When a new SaaS venture starts, it can be easy to get caught up in the rush of success. A great idea is born, a team comes together and praise starts rolling in.
But how do SaaS startups prepare for the long, dry spell often referred to as “the valley of death?” This is the ominous term for the early stages of a company, before it achieves a sustainable level of monthly recurring revenue (MRR).
“The SaaS model is sexy,” says Susan Richards, the co-founder of Ottawa-based accounting firm numbercrunch. Unfortunately, the SaaS model is also entirely unique in that it isn’t driven by net profits like so many businesses used to be. Instead, success is measured through other key metrics.
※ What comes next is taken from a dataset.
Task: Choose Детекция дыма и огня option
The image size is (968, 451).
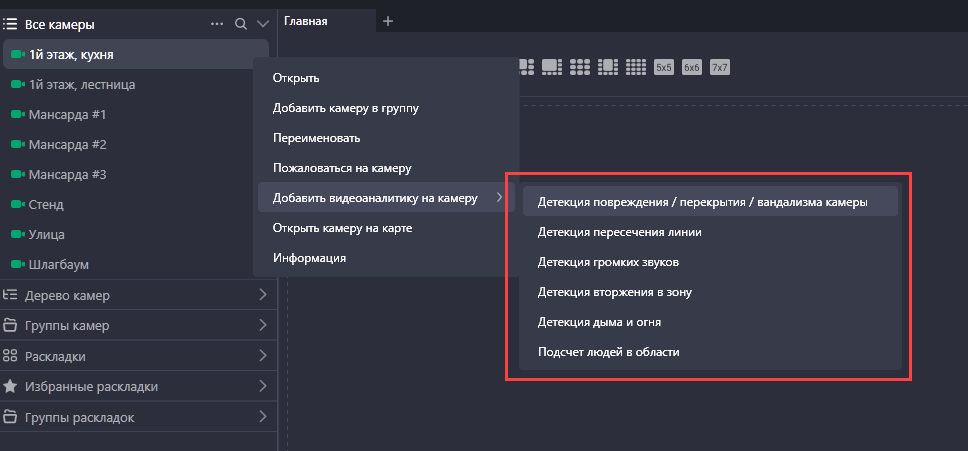Action: (x=599, y=322)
As a virtual CFO, Richards believes there are several measures startups should take to make it through the valley of death – all of which are informed by key SaaS metrics. For her, a company successfully leaves the valley of death once it hits an MRR of $100,000.
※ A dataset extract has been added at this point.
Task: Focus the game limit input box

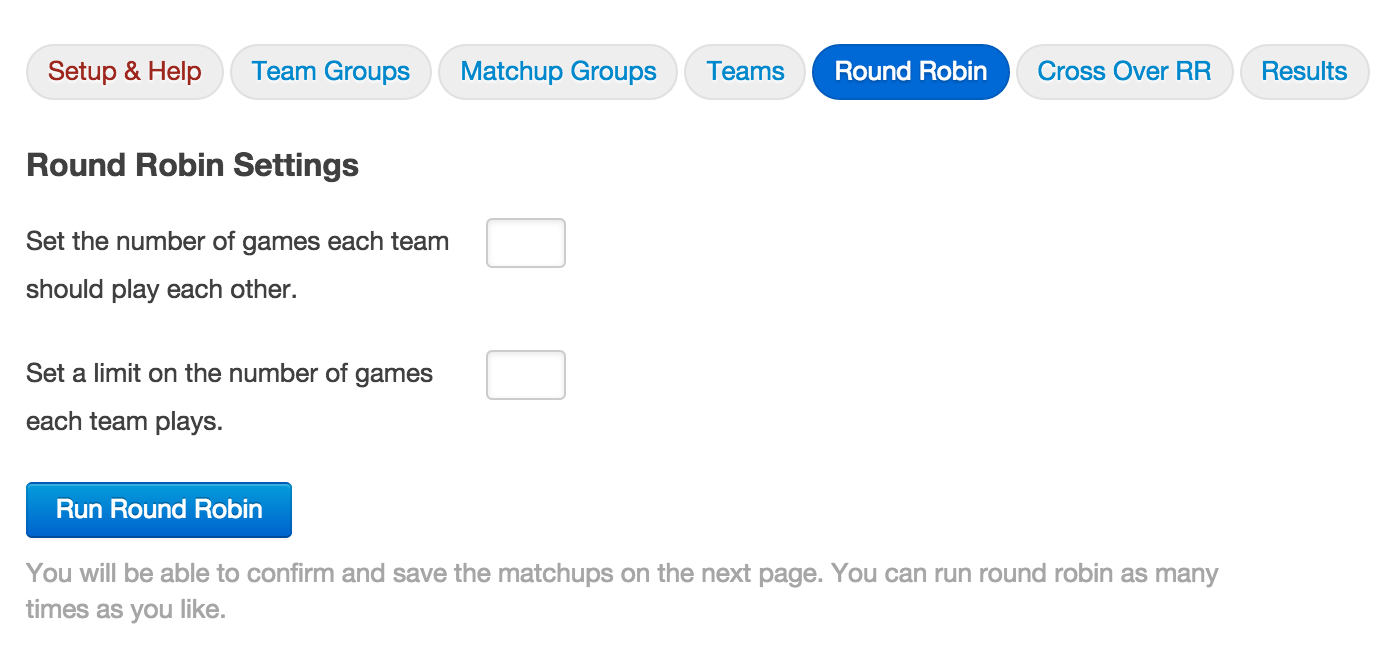Action: click(x=526, y=375)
“Once you hit a critical threshold of customers proving out product/market fit and customer acquisition costs are less than a third of the lifetime customer value you can attract investors and essentially accelerate revenue growth exponentially with VC cash injections,” she explains.
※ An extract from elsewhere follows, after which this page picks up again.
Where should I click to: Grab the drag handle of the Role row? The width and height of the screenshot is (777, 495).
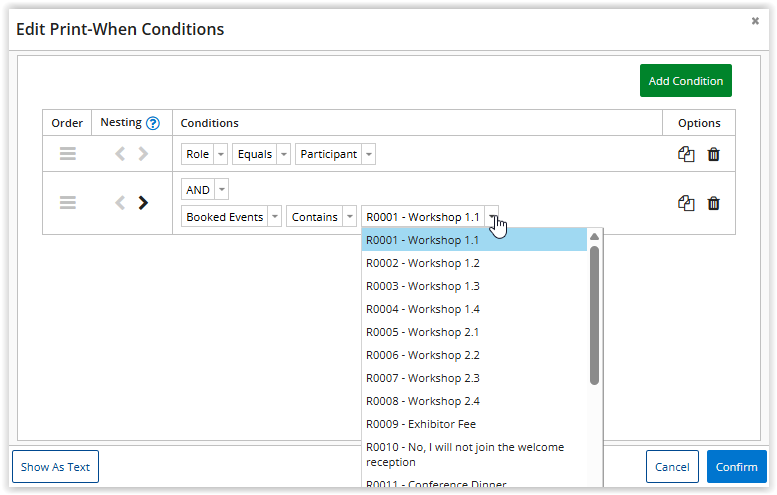point(67,154)

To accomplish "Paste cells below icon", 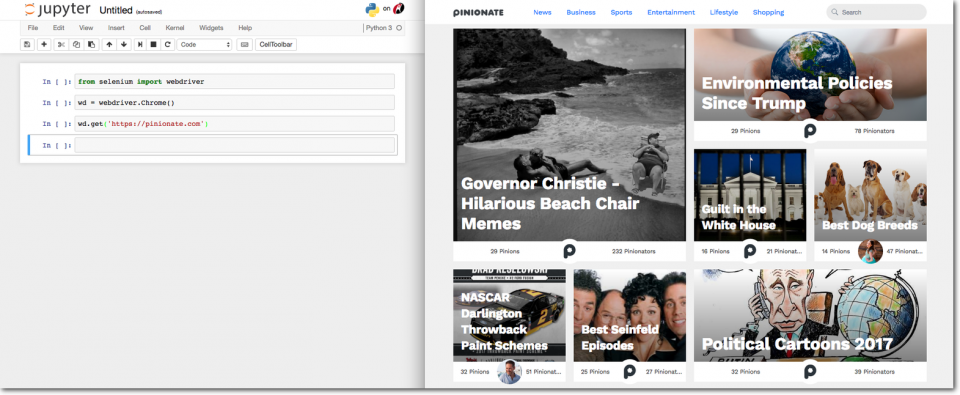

“That’s what all the sexiness is about. But it’s getting to that point that’s a challenge.”
When Benbria brought Richards on board as its virtual CFO, her work largely came down to helping the Kanata-based SaaS company leverage key metrics.
“It’s so critical in the SaaS model to be strategic in what you’re placing your bets on,” says Richards.
SaaS companies have the unique challenge of needing to make many small, recurring sales in the form of subscriptions. As Benbria CEO Jordan Parsons puts it, “How do you keep customers happy when they can leave at any time?”
To navigate this, Richards identifies the following metrics as key to a young SaaS company’s success:
Monthly recurring revenue (MRR) is the amount of revenue a company expects to earn in a given month. This number is especially important in SaaS, since most are sold through a monthly subscription fee. To attract investors, month over month MRR growth needs to be close to 10%,
Lifetime value (LTV) is the overall gross income a company expects to earn from a given customer. If, for example, you expect them to stay with your company for 24 months and your monthly subscription fee is $20 and your gross margin is 80%, then the lifetime value of that customer is $384.
Customer acquisition cost (CAC) represents how much it costs to convert a customer. This boils down to what was spent on sales and marketing in order to get them to “buy” or “subscribe.” The desired ratio between LTV/ CAC is at least 3:1 to demonstrate to investors that there will be a solid return on their investment.
Churn refers to the rate at which customers opt-out of a service (or, stop buying). The smaller the churn rate the greater the lifetime value of the customer base.
Monthly Burn refers to the amount of cash a business is losing each month. In the SaaS startup stage, burn rates tend to be high as software is developed and sales and marketing efforts begin.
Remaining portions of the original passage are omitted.